Below is a video of sodium atoms in a MOT. It is in a glass cell inside vacuum, so that other atoms and molecules, normally present in air do not destroy it. The bright spot you see is ball of trapped sodium atoms scattering the yellow laser light (same colour as sodium lamps) that is used to trap it. There are probably a billion atoms there.



Back to the story. Once the idea of laser cooling had been established, theorists (physicists who work on theory only) made a simple model for atoms and predicted that you could cool Sodium atoms down only to the doppler limit, 240 uK (microKelvin, 0.000240 degrees above absolute zero, much colder than liquid helium), which is the point at which the heating due to laser light prevents the atoms from getting colder. It was simple and straightforward enough and taken as the best you can possibly do.

When people started doing the experiment, they noticed something strange going on, where things were not behaving as expected. On taking a more careful look, they found out that the atoms were actually COLDER than the 240 uK! On playing around with the setup, they found they could cool the atoms down to 40 uK, 6 times colder than the doppler limit! To put this in perspective, the best solar cells have achieved 25% efficiency. Imagine if a scientist working on a solar cell found that she got more electrical energy from the cell than the total energy falling on it. That simply can't happen! So, how was it possible to beat the doppler limit?

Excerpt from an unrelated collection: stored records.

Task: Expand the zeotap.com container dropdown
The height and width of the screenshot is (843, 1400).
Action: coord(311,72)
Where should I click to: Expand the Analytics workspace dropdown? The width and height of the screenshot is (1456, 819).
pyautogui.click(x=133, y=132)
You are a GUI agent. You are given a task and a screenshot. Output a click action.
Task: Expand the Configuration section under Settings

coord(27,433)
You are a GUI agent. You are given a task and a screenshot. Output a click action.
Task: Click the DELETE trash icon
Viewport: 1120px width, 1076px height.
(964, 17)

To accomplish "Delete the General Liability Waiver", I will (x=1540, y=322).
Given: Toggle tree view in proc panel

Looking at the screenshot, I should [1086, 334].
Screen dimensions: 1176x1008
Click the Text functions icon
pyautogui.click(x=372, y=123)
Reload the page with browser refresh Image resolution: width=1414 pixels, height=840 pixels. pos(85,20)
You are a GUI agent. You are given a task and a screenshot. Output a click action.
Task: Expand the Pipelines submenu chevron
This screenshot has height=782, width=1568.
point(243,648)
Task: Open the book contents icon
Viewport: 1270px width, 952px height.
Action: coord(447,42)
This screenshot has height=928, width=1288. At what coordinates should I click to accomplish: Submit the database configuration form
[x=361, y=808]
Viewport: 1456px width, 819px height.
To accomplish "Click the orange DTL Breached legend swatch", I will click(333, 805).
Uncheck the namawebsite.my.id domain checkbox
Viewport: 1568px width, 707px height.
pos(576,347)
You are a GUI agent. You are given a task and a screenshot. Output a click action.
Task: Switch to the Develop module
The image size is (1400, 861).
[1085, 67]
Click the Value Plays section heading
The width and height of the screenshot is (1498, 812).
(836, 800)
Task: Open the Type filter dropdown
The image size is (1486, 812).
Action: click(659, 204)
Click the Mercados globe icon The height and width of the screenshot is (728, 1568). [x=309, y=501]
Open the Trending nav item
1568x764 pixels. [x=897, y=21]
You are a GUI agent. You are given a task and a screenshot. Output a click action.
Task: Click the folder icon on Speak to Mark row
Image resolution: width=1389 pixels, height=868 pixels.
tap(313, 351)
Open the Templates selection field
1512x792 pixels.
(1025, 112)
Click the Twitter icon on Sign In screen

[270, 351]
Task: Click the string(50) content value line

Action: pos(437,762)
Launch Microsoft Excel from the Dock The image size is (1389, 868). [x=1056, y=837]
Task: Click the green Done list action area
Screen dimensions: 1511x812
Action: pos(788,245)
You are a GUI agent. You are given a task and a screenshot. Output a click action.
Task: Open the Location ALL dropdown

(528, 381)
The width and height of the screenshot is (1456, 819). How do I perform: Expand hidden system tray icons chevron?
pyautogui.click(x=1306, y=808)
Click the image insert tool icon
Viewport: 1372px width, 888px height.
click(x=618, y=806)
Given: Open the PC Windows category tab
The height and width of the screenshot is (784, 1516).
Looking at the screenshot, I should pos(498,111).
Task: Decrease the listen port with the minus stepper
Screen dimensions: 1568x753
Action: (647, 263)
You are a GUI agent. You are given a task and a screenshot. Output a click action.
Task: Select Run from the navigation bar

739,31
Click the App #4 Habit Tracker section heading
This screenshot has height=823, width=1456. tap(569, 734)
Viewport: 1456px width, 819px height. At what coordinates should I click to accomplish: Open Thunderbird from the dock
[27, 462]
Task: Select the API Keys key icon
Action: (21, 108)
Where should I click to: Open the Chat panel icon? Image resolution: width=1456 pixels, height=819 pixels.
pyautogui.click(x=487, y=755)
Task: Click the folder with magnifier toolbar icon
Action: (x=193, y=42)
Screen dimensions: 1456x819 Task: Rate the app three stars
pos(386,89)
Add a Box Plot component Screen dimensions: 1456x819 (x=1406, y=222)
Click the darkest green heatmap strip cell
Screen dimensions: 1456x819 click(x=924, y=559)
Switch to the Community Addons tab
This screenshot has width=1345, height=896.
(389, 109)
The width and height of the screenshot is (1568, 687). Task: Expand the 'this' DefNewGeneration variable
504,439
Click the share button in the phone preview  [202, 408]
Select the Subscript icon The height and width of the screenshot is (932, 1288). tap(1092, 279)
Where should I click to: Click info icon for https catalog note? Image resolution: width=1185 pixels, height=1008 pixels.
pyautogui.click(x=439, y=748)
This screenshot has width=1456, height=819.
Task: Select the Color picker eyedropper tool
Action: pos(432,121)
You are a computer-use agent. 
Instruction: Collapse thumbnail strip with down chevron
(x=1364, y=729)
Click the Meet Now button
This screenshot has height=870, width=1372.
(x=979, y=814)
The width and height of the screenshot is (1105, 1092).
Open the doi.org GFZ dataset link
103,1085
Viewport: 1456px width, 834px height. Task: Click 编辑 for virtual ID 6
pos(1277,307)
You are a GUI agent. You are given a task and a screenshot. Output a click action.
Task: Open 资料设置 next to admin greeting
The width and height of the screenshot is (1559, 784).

It turned out that, in the simple model, the theorists had assumed a 2-level atom, which is quite reasonable considering that other levels don't participate in the cooling. However, it turned out that the other levels did in fact play a role and instead of preventing the atoms from being cooled to the theoretical limit, actually conspired to enable them to cool to a temperature 6 times lower! So, instead of being stopped at the doppler limit, we now have sub-doppler cooling and a sub-doppler limit.

Another story I've heard is from people who cool Erbium. Erbium is a more complicated atom with many more energy levels. The physicists had worked out the optimal parameters from theory and were making a MOT. They got some atoms trapped, and then decided to play around with the laser frequency. Trying out the laser frequency on the blue-detuned side of the resonance, they found that they were able to do better and got a bigger MOT. How is it possible that laser light which would push atoms away can even trap them? It turned out that the magnetic properties of Erbium played a role, and again conspired to make things work.

There are other such stories I've heard in laser cooling, where some kind of Anti-Murhpy's law seems to exist. While I'm sure that many people who work in the field face the usual frustrations and struggles of trying to make things work like they're expected to, it is amazing that there is are so many instances of Anti-Murphy's law where things have worked better than they should have.